━━━━━ MATERIAL FOR THIS TASK
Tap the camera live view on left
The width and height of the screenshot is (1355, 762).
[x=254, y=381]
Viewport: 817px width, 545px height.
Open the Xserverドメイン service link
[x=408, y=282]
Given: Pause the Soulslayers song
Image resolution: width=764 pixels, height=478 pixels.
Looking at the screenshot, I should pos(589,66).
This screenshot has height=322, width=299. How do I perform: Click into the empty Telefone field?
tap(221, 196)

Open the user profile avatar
━━━━━━━━━━
━━━━━ MATERIAL FOR THIS TASK
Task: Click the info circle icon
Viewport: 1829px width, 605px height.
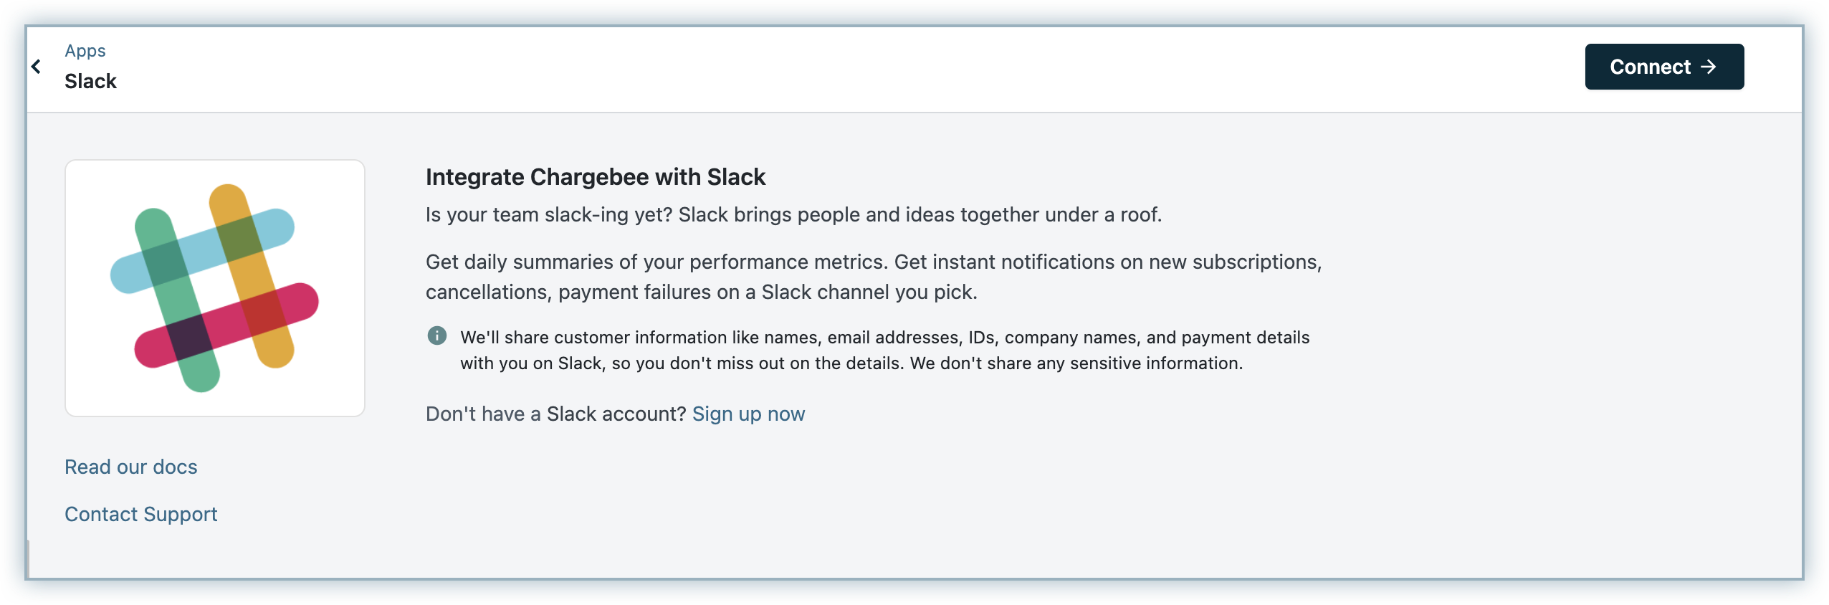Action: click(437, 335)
━━━━━━━━━━
**REQUIREMENT:** Quote the lines above, starting with the line containing "Viewport: 817px width, 545px height." and ending with the line containing "Open the user profile avatar", both included.

**SOLUTION TO THIS EXERCISE:**
Viewport: 817px width, 545px height.
Open the Xserverドメイン service link
[x=408, y=282]
Given: Pause the Soulslayers song
Image resolution: width=764 pixels, height=478 pixels.
Looking at the screenshot, I should pos(589,66).
This screenshot has height=322, width=299. How do I perform: Click into the empty Telefone field?
tap(221, 196)

Open the user profile avatar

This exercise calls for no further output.